I had to seriously sweet talk Dad but he signed. If he hadn't, we'd have been in an even bigger mess.
Do try and get him to sign and if the doctors do as well then it;s all good.

MsAdorabelleDearheartVonLipwig Mon 11-Jan-16 09:52:33

Oh his GP knows what a state he's in. Unfortunately at his weekly assessment with his mental health team they ask him the same basic questions and he tells them what he thinks they want to hear. So they're satisfied that he's got capacity.

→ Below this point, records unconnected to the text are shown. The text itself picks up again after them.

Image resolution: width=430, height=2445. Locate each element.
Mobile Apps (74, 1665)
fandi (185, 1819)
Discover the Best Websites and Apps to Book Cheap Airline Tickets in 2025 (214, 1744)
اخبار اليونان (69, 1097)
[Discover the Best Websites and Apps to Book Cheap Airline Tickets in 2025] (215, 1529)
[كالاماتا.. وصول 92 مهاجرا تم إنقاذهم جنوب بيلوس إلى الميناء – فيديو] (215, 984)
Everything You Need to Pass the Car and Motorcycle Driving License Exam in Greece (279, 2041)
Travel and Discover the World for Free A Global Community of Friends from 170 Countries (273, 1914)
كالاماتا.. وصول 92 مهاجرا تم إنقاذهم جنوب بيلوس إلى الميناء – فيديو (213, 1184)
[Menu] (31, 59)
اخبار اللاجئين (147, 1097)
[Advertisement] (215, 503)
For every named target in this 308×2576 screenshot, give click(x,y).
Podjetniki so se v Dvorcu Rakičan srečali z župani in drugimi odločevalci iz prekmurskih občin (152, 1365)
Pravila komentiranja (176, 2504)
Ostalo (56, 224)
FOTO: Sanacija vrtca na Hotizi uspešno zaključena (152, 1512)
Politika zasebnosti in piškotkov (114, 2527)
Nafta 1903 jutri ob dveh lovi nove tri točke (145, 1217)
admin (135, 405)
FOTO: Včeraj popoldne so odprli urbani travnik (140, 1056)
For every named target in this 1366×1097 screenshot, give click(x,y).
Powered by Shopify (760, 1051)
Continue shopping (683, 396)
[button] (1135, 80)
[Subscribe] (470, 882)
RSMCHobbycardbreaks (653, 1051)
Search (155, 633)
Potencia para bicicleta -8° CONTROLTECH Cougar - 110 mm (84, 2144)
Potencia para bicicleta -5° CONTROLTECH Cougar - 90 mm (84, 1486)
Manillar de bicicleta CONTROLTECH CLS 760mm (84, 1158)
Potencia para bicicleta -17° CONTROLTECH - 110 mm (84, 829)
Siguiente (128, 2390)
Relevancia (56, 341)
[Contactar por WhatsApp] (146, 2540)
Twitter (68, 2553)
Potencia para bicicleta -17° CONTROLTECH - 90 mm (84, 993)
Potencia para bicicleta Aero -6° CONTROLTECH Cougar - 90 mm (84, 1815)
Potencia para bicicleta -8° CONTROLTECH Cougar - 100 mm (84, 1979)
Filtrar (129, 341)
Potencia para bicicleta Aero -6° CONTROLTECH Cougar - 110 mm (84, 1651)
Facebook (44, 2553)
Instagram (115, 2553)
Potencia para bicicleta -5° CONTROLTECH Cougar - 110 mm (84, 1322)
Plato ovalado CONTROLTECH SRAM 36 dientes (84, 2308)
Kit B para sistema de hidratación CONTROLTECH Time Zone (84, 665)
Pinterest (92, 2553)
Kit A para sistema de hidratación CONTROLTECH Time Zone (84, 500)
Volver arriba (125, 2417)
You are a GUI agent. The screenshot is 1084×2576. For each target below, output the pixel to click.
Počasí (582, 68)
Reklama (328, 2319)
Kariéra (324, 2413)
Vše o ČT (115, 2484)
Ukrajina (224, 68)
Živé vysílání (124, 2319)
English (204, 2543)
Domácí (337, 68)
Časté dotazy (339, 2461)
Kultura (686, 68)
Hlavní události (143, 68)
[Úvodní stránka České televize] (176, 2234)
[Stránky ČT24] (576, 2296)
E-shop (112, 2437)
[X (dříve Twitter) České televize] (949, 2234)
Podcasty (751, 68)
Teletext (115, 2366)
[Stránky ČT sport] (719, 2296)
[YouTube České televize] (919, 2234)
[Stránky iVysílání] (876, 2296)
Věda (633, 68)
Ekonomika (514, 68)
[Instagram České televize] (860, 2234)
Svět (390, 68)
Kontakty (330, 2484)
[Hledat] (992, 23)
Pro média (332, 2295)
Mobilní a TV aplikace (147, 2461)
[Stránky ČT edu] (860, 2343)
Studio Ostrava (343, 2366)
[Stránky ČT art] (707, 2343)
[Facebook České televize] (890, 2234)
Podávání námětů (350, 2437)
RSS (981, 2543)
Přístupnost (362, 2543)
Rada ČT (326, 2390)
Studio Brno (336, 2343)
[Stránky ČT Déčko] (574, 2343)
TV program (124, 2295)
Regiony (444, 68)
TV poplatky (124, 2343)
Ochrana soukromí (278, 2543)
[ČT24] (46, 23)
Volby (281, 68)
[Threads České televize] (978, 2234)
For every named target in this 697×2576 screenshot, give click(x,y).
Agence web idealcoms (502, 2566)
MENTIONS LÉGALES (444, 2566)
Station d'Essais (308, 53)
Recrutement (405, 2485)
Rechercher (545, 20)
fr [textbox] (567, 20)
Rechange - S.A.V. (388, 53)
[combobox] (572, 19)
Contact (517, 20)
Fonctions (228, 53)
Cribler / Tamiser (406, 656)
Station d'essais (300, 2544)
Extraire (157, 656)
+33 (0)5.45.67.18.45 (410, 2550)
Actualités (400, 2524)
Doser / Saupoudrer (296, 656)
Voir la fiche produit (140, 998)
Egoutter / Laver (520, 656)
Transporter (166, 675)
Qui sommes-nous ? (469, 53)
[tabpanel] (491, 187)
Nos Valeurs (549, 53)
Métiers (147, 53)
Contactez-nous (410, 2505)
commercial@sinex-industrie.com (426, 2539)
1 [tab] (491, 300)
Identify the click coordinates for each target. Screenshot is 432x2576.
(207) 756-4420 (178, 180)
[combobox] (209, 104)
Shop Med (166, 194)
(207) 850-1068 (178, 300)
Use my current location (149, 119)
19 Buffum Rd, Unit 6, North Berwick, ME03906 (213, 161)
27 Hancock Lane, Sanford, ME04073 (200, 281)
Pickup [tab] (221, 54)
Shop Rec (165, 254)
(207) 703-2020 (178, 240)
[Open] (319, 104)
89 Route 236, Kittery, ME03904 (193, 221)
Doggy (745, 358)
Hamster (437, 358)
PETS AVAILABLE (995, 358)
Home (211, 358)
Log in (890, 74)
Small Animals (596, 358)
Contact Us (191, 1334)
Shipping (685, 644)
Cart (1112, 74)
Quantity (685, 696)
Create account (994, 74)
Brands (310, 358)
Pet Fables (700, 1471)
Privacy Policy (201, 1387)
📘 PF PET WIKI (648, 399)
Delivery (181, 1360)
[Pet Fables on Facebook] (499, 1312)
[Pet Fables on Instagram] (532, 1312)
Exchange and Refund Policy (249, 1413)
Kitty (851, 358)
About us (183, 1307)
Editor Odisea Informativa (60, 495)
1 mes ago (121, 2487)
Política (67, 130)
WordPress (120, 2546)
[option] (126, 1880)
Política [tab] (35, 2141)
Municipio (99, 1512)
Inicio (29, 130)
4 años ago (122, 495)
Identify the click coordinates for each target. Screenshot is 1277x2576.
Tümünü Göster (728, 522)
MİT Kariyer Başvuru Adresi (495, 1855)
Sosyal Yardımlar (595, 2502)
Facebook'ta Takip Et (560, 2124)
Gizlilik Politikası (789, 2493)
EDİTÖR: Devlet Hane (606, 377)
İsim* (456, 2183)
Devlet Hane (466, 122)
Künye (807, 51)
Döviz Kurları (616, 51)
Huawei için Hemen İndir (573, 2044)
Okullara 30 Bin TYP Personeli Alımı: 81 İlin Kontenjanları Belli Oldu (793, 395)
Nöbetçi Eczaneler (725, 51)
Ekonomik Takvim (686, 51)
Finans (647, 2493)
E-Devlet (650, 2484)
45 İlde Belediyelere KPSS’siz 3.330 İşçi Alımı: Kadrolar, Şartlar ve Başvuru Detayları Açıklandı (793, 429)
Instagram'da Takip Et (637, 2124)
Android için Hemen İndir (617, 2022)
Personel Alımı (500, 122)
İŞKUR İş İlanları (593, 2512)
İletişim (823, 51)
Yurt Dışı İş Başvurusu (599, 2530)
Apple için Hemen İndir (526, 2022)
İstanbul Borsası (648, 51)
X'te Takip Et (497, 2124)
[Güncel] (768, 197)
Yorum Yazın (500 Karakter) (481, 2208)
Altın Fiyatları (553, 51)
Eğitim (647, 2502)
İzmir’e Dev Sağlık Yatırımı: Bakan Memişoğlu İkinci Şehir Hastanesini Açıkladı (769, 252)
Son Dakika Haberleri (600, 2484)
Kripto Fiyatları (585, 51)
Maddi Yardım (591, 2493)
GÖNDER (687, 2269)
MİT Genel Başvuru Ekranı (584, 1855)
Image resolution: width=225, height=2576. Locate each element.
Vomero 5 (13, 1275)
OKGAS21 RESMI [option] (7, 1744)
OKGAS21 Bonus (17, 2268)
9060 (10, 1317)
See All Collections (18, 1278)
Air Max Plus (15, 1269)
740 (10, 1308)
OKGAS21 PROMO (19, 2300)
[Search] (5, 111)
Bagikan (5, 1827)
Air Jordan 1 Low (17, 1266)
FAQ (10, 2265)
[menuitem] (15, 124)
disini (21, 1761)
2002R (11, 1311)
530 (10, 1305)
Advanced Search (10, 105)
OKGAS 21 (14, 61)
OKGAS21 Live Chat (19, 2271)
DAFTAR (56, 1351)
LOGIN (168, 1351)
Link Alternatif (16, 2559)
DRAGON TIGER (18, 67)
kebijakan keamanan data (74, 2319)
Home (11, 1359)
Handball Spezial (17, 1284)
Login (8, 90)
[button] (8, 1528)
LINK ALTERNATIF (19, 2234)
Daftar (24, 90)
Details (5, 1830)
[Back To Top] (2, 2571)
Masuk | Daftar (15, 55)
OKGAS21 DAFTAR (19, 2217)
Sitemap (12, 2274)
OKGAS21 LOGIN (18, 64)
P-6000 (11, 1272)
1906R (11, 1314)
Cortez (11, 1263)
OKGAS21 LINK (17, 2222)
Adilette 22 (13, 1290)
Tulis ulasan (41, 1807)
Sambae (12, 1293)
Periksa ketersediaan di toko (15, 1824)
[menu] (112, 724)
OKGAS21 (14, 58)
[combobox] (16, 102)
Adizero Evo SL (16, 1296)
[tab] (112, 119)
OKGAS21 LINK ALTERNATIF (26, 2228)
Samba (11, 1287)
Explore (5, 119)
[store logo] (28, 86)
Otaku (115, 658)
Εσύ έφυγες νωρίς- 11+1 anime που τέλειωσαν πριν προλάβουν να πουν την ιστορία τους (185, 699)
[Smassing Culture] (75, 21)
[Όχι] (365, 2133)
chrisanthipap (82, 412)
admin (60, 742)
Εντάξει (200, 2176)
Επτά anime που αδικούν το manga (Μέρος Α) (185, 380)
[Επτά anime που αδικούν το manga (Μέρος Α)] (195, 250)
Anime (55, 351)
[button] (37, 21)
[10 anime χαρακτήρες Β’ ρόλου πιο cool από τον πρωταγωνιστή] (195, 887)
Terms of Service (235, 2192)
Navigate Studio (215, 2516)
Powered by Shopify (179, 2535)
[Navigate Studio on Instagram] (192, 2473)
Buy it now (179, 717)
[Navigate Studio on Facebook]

Yet you ask him to make a shopping list, or ring his car insurance through, or operate his cooker, you get the blank stare and the absolute refusal to even try and cooperate. If we weren't there managing his affairs he would be stuck. So we want POA to be able to just get on with things for him.

whataboutbob Mon 11-Jan-16 12:06:50

Absolutely and as long as the prfoessionals are happy to sign I say go for it.My Dad was in a similar state when he signed.

MsAdorabelleDearheartVonLipwig Mon 11-Jan-16 21:11:54

Thanks for your advice, you've been very helpful. It's such a mine field isn't it?

annandale Mon 11-Jan-16 21:20:06

I don't know the process of PoA but just to say a bit more about mental capacity which you may well know anyway -
-a person is always supposed to have capacity unless proved otherwise
-capacity is decision-specific - so for example a person might not have the capacity to make a decision about whether to go on living at home, but might have the capacity to decide not to have a kind of medical treatment.
-capacity may be lost and regained, e.g. if I lost consciousness tonight I would lose capacity for all decisions but might well regain it
-to have capacity for a decision a person must be able to retain, understand and use information to make a decision, and to communicate their decision. This point requires a proper formal assessment.

MsAdorabelleDearheartVonLipwig Mon 11-Jan-16 22:03:06

I think he'd struggle with that last point.

Sorry to hijack your thread Rabbit, I hope some of the extra info has been helpful to you.